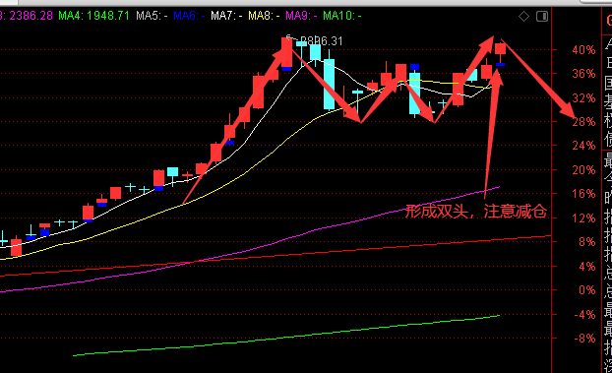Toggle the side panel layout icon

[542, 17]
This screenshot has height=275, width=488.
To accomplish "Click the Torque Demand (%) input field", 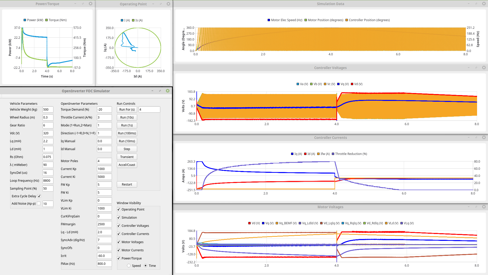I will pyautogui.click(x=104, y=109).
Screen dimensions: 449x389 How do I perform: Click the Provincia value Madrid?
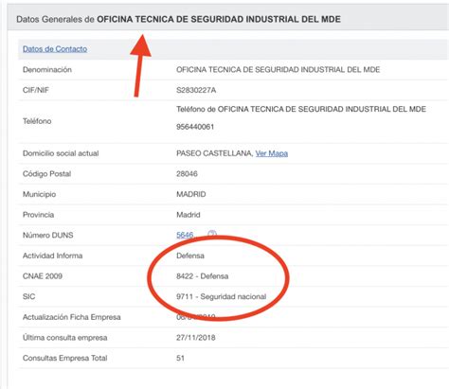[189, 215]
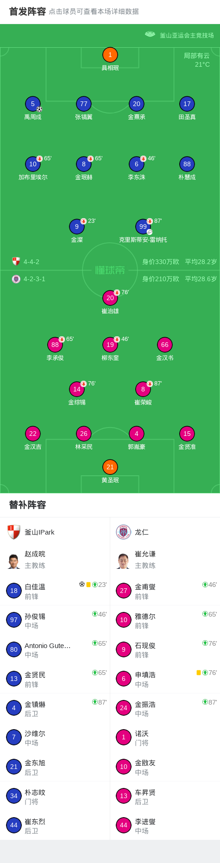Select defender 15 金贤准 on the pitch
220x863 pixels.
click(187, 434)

++++++++++++++++++++

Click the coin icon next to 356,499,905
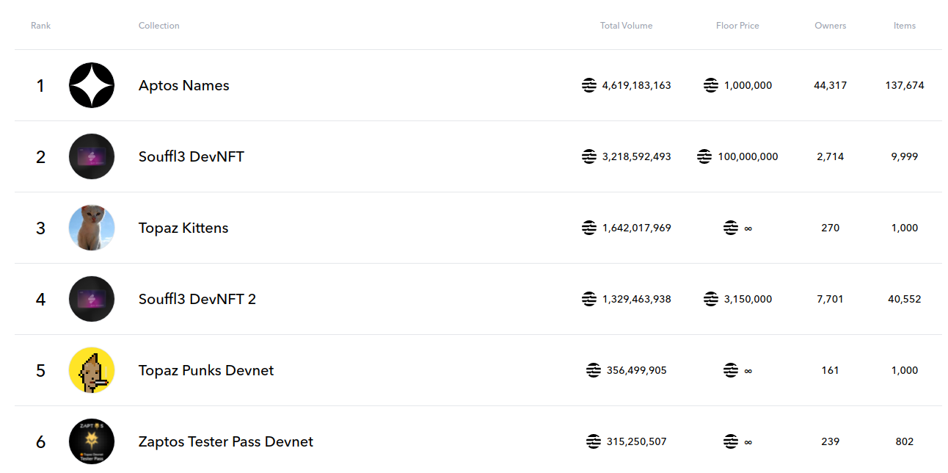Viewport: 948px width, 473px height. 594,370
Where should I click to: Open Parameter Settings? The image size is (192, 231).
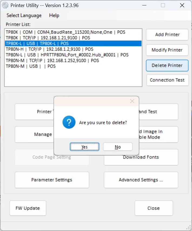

++++++++++++++++++++

• [Task directions]: Starting at the line containing "Click the coin icon next to 356,499,905" and stopping at the line containing "Where should I", output every line above exactly, both ends included, with pictures omitted.

• [Final answer]:
Click the coin icon next to 356,499,905
Viewport: 948px width, 473px height. 594,370
Where should I click to: Open Parameter Settings? The image size is (192, 231).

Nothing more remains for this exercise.